İlham perisi kaçmış şair gibiyim. Kalemim söz değil, yüreğim sensizlik yazıyor.
Bir çift göze aşık ve diğer bütün gözlere körüm
Belki de hayatımızı değiştirecek insanlar yolda yürürken sessiz sedasız geçmişlerdir yanımızdan.
Allah’ım beni öyle bir sonbahar ayazı öldür ki, sevdiğim mezarıma koyacak tek bir gül bile bulamazsın.
Bu dünya yalancı bir dünyadır, gözleri görmeyen asık olandır, gördüklerimizin hepsi yalandır, Allah’ ım bu yolcuyu uyandır.

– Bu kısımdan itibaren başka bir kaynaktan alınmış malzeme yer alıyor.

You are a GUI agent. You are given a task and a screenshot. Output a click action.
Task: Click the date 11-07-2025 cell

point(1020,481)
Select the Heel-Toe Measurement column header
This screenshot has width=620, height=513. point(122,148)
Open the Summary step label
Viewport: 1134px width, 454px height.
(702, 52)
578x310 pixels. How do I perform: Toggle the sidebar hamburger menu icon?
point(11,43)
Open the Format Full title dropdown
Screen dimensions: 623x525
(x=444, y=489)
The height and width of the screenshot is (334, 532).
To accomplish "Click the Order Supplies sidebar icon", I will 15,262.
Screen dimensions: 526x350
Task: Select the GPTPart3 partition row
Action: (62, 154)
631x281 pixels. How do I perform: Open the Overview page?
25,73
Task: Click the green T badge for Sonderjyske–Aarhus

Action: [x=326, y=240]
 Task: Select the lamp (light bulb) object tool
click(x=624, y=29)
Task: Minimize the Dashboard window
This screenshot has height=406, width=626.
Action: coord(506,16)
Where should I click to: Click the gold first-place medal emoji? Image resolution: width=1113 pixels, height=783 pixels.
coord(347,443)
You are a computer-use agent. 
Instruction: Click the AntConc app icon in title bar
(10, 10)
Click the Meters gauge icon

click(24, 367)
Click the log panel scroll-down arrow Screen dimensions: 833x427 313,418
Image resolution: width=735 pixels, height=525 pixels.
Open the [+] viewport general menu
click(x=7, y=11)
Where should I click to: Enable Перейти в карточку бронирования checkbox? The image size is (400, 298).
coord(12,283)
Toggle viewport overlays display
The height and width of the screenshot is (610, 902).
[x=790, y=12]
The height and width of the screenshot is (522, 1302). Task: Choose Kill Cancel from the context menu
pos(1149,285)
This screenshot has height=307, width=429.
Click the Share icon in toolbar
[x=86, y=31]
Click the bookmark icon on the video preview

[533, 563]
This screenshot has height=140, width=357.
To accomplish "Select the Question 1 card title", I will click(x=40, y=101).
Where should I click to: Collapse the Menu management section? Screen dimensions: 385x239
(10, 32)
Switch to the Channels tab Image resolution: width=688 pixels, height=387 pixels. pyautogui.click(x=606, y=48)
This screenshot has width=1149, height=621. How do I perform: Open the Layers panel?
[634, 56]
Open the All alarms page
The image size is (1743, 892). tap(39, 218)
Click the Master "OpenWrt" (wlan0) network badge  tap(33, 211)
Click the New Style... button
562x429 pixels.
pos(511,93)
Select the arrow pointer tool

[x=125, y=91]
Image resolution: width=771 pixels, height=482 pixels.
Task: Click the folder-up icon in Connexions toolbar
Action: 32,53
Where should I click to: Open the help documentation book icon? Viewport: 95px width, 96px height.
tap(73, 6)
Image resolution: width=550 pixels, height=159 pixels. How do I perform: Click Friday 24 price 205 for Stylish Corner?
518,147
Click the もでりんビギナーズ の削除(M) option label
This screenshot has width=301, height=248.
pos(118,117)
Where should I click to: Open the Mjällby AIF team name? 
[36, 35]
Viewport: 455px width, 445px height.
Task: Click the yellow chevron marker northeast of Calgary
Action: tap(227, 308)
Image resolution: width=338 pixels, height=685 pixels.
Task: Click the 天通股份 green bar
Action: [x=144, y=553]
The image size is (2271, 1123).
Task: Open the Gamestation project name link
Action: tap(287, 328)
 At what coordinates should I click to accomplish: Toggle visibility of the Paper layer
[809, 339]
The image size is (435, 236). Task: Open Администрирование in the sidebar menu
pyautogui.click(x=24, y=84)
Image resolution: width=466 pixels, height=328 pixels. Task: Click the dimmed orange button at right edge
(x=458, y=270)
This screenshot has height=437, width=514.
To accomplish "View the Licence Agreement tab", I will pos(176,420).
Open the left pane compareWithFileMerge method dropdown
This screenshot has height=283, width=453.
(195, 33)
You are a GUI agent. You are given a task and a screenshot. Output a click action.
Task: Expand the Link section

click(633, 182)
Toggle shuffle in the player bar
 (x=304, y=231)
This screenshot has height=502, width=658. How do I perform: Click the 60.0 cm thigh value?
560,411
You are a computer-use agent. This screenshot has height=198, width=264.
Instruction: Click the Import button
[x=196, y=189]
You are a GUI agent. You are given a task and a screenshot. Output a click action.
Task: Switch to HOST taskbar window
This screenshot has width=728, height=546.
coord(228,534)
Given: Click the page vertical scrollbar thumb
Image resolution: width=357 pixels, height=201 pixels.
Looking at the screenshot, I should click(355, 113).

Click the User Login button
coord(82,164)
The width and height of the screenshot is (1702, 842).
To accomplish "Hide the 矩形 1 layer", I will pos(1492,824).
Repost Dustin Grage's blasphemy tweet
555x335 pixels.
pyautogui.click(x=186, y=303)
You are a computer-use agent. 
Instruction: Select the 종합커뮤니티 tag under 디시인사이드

Sabahları seninle doğar içimdeki güneşin, gülücüklerinle sıcaklığımı arttırır ve batmazcasına daha çok ısınırım. Kaynağı sevgi olan ne batar ki hayatta?
Başını göğsüme yasladığında tek bir düşmanım var. Geçip giden zaman.
Onunla ne zaman lades oynasak hep o kazandı. Kalbimdeyken nasıl aklımda derdim.
Aşkın dili duadır. Her dua sevgiliye yazılmış bir aşk mektubu gibi olmalıdır.
Olur da bir gün mesafeleri aşıp bana gelirsen, yüreğinde rengarenk açan aşk ile gel. Şems-i Tebrizi
Sen; en güzel şiirlerin bile kuramadığı kafiyesin.